----- Information -----
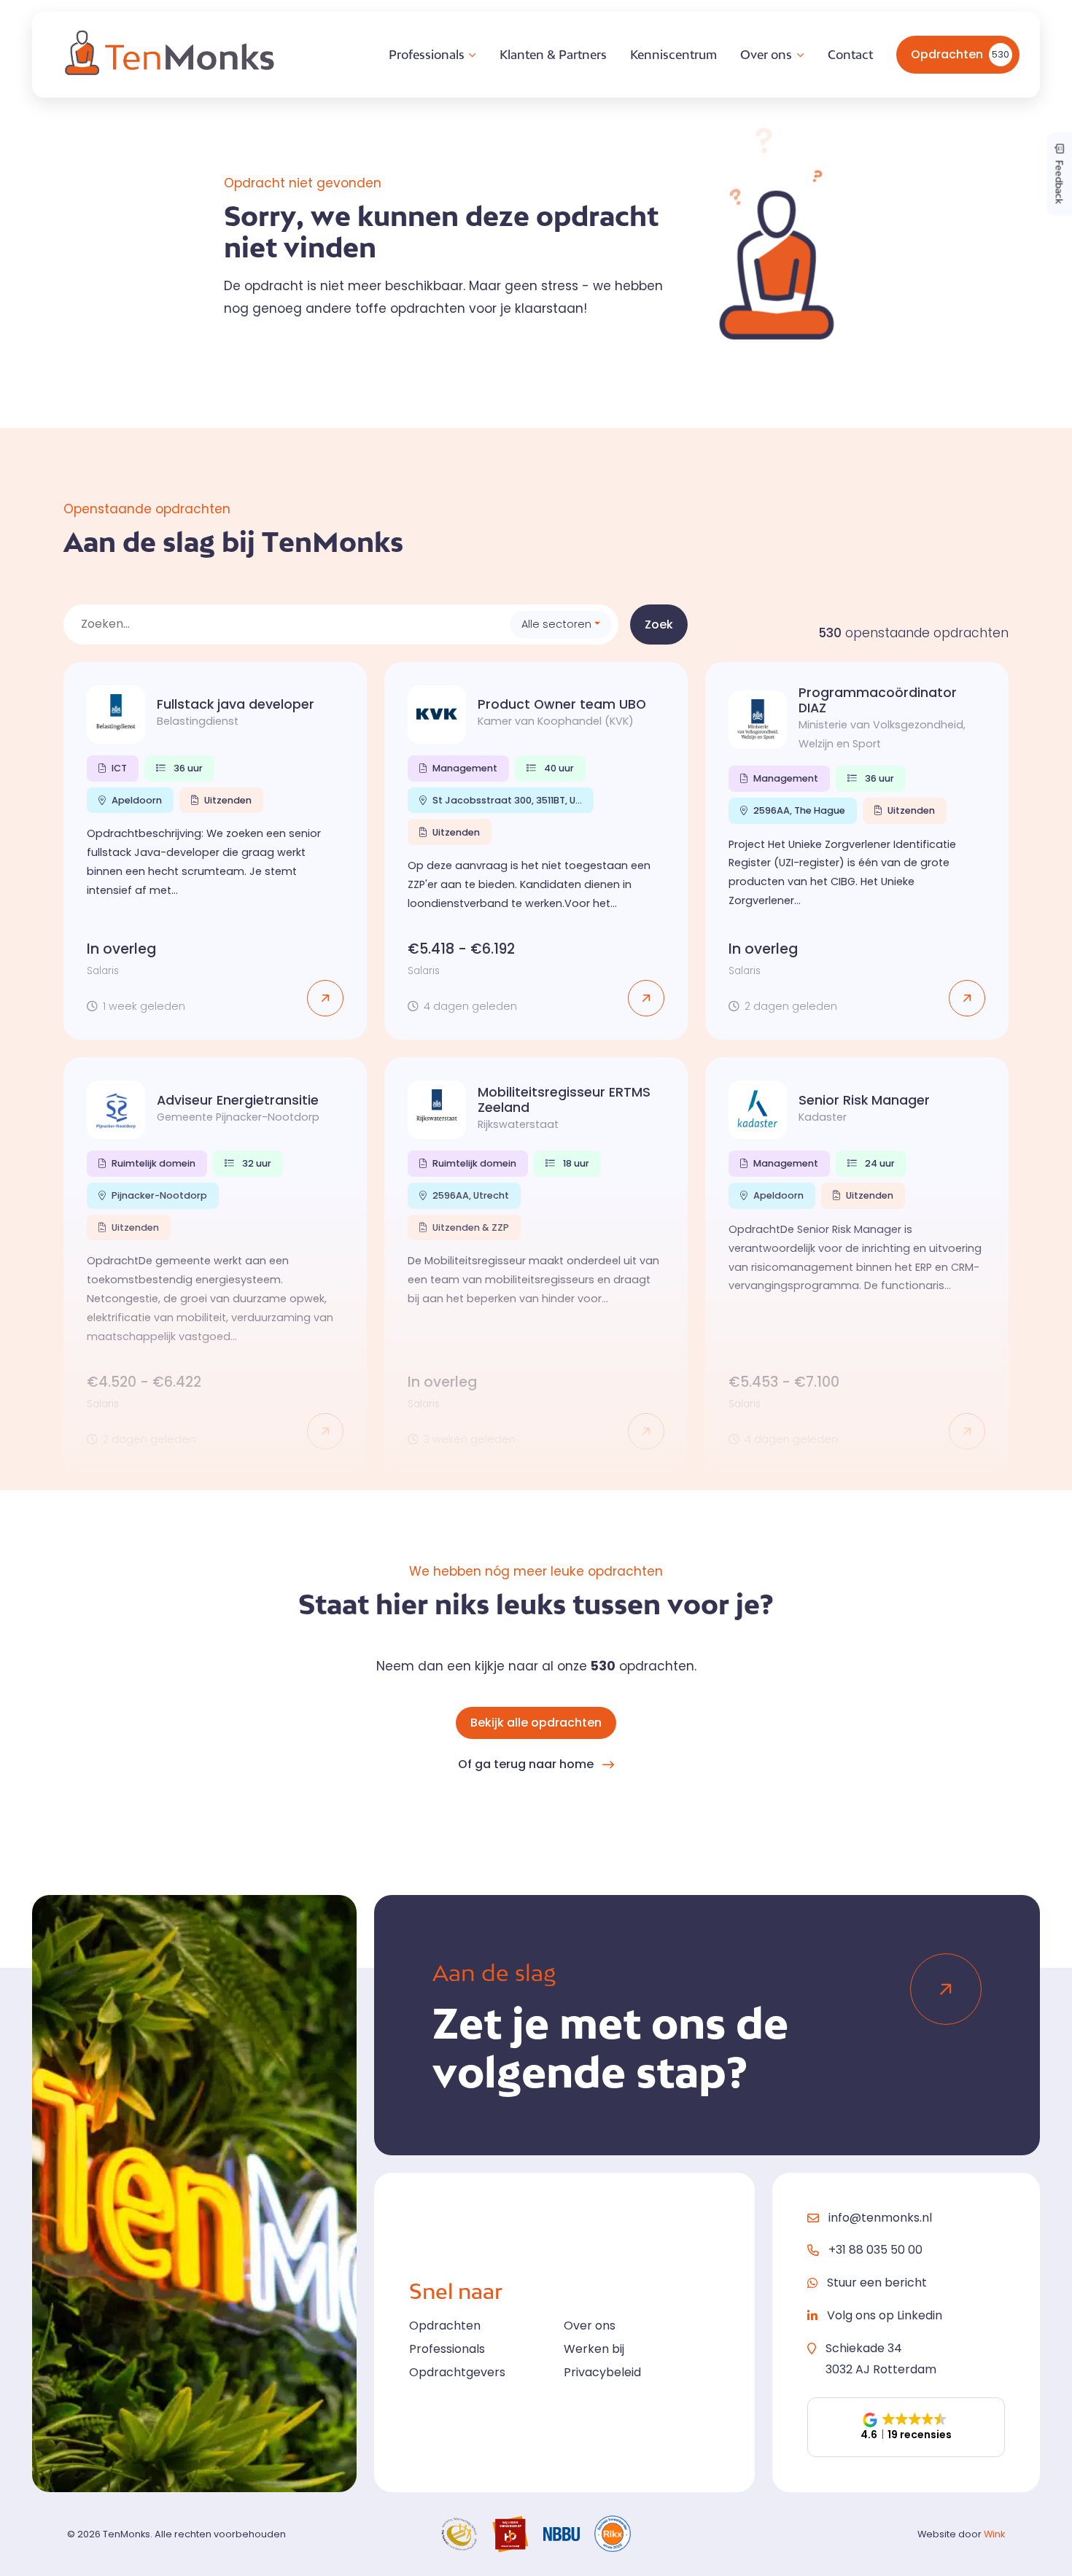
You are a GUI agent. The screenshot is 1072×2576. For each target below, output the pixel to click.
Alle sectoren (556, 624)
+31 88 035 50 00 (875, 2249)
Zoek (659, 624)
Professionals (447, 2348)
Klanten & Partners (553, 54)
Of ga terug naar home (526, 1764)
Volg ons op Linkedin (884, 2315)
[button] (905, 2427)
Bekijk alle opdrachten (536, 1722)
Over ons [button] (766, 54)
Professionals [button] (427, 54)
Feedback (1059, 180)
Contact (850, 54)
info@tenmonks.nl (880, 2217)
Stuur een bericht (877, 2282)
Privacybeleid (602, 2372)
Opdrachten (960, 54)
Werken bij (594, 2348)
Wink (994, 2534)
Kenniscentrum (673, 54)
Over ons (589, 2325)
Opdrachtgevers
-----
■ Work order ■
Look above for the line containing "Feedback (1059, 180)". Return it and each line after it exactly, through the last line, and nothing more.

■ Exercise solution ■
Feedback (1059, 180)
Contact (850, 54)
info@tenmonks.nl (880, 2217)
Stuur een bericht (877, 2282)
Privacybeleid (602, 2372)
Opdrachten (960, 54)
Werken bij (594, 2348)
Wink (994, 2534)
Kenniscentrum (673, 54)
Over ons (589, 2325)
Opdrachtgevers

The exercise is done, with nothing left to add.